And now I’ve been to the gym. I bought a nice pair of swim goggles at Park Sportsman on the way to Gold’s. I haven’t had a pair fit me since I was 12 years old, mostly because every time I shopped for them I bought cheap goggles. Well, I spent $12.99 and tried them on in the store. They worked great. I scowled at the $8.99 pair, realizing that saving $4.00 for goggles that don’t fit right or that slowly leak would be a waste of $8.99 rather than a savings of $4.00.

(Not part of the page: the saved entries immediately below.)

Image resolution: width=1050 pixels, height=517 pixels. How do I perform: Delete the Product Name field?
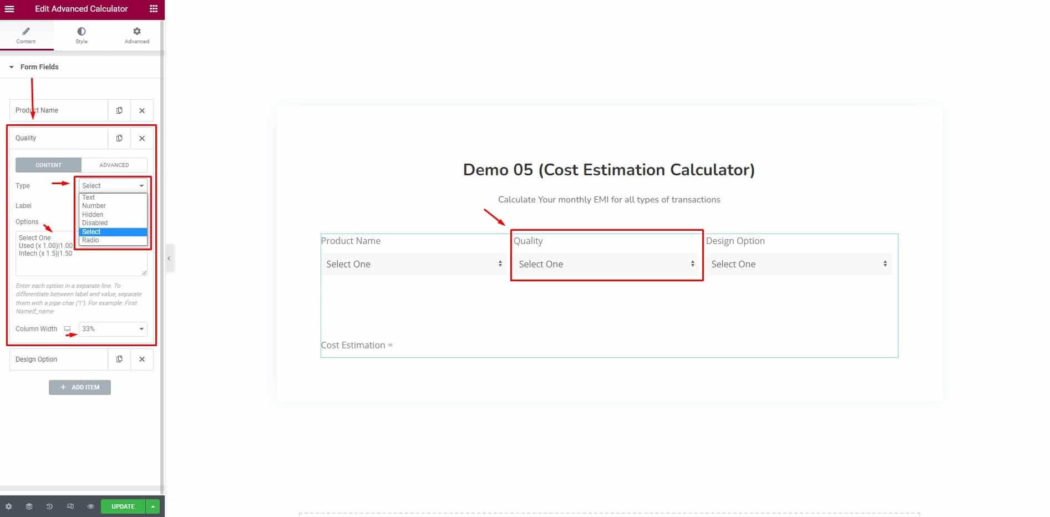(x=142, y=110)
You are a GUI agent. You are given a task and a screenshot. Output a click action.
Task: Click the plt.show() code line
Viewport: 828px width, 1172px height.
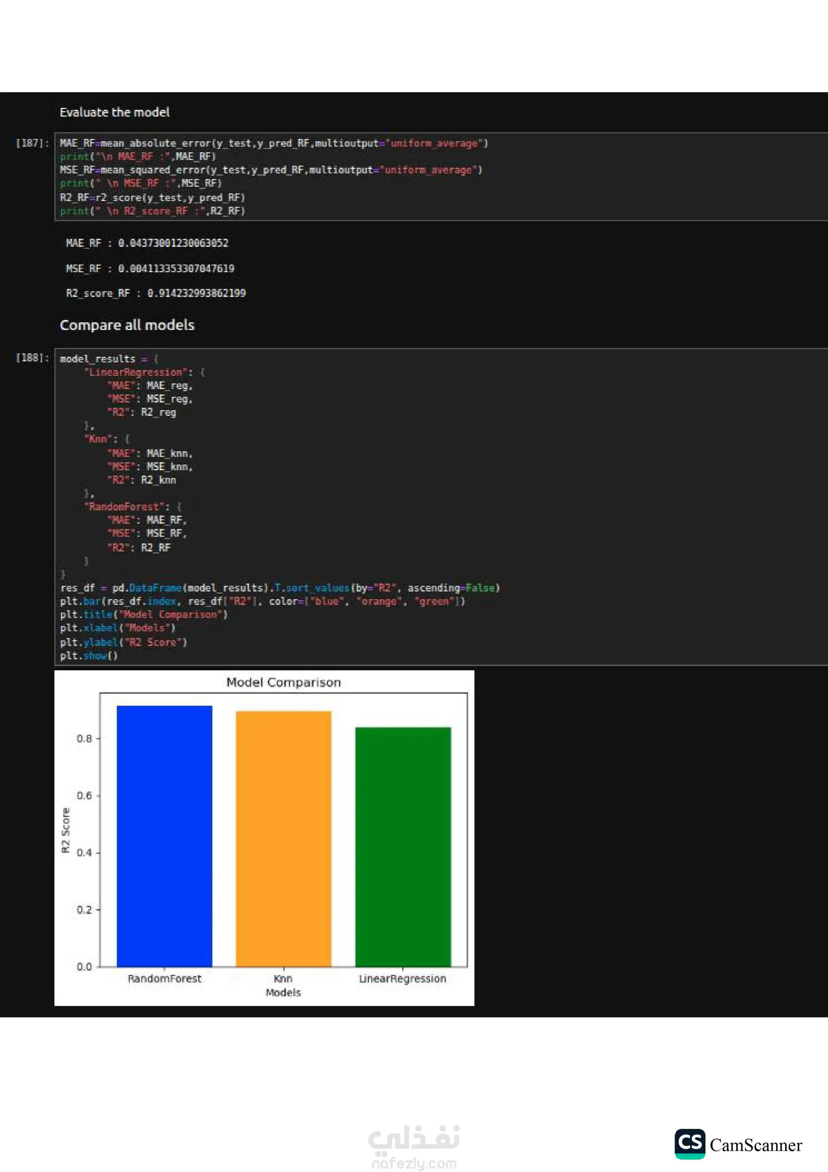[x=89, y=656]
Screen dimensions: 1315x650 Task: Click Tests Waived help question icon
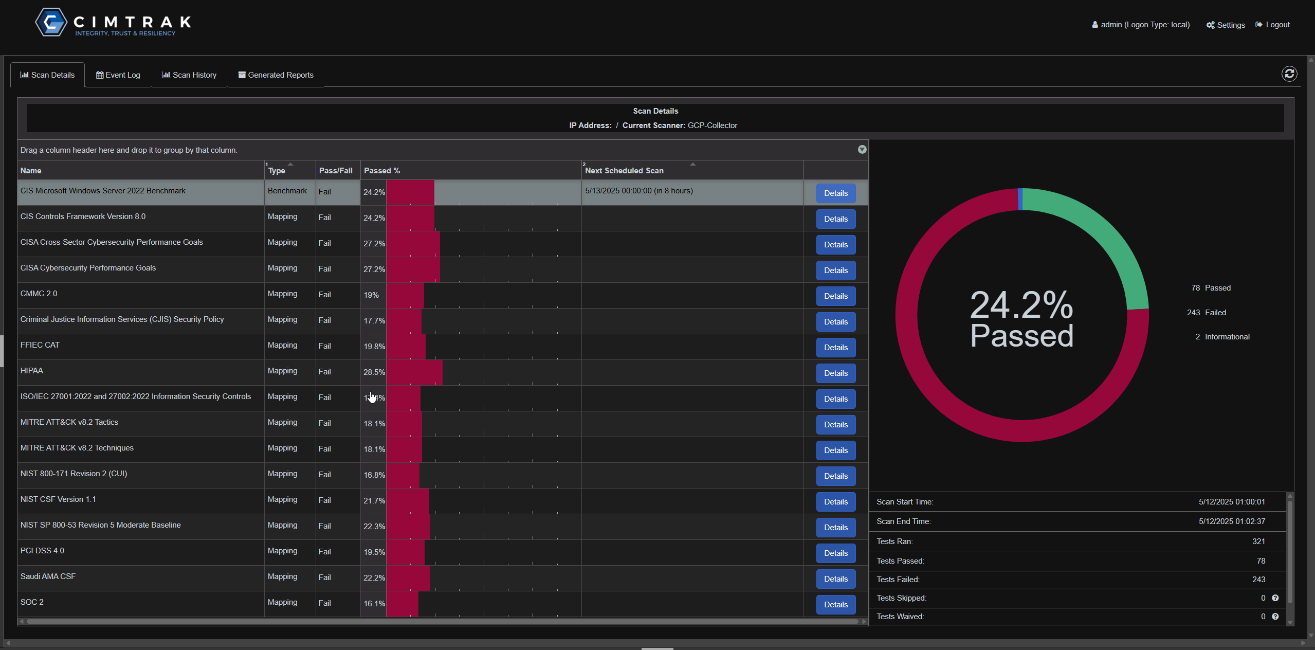point(1275,617)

I’d forgotten what it’s like to see clearly while freestyling up and down the lane. Or what it’s like to come home pleasantly tired and NOT with burning eyes. I could get used to this.
–Howard
Amen to that. Goggles that work are a must for any kind of regular swimming routine for me. If I don’t have them, I swim 50 yards and spend the rest of the day kicking myself and holding a washcloth to my eyes to leach the chlorine out. Not fun at all.
It’s not chlorine.
I spent three years lifeguarding, and doing pool maintenance. It’s not the chlorine that makes your eyes burn in an average swimming pool.
It’s the pH balance.
Most people had no ‘burning eyes’ problems in the pools I was maintaining precisely because I was careful to check the pH levels at the same time I checked chlorine. In Houston, you frequently have to keep the chlorine levels double that needed further north. (bleach-out problems, due to the heat).

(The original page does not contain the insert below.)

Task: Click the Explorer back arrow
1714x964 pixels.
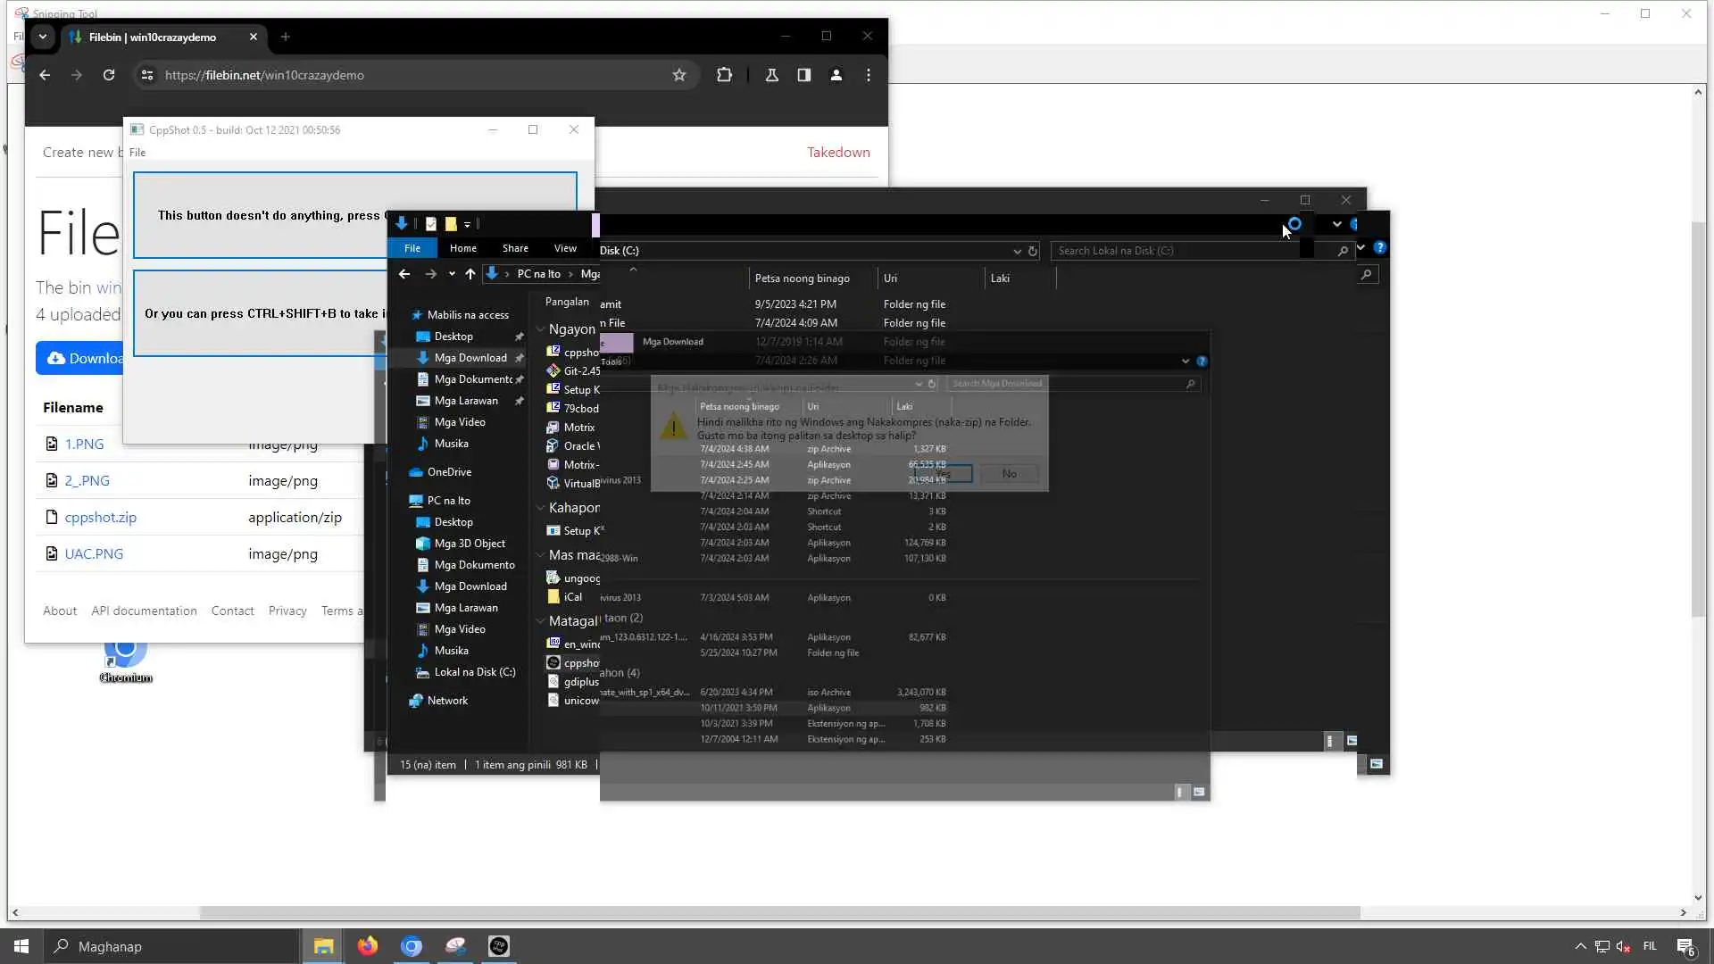Action: click(x=404, y=274)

Mind you, I tested the water coming out of the water treatment plant, and it had a higher chlorine concentration than the swimming pool.
So, what I’ve found is two things that cause eye burning.

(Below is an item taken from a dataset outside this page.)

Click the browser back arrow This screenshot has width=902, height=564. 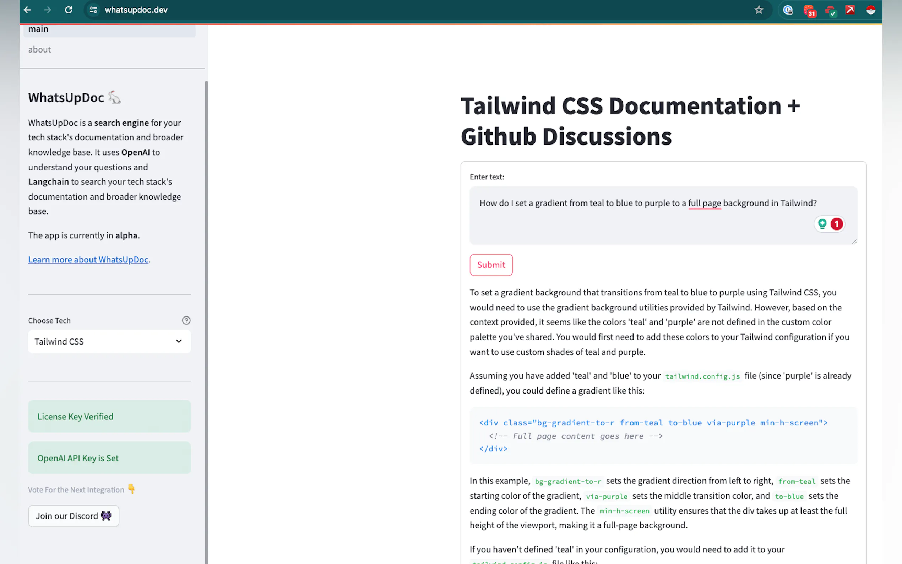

1) dilution of the salts/tears in the eye. (already sensitive eyes having the lubricant washed away)
2) pH balance really far off. Usually too far basic (this is where you pour in two gallons of muriatic acid. (basically hydrochloric acid, like is in the stomach).
1) can only be fixed by goggles. This person usually has problems in the shower, ocean, and everywhere else.
2) is a person that can often swim in the ocean with no goggles without a problem, and it’s fixable by adjusting pH
Re: It’s not chlorine.
I can vouch for this. My eyes are very sensitive, and for the longest time I thought I could tell chlorine levels in water by just dipping my head. Turns out I was wrong, it was off balance Ph I could tell, which I noticed when swimming for hours in an extremely chlorined (?) pool in Spain – where the Ph was good.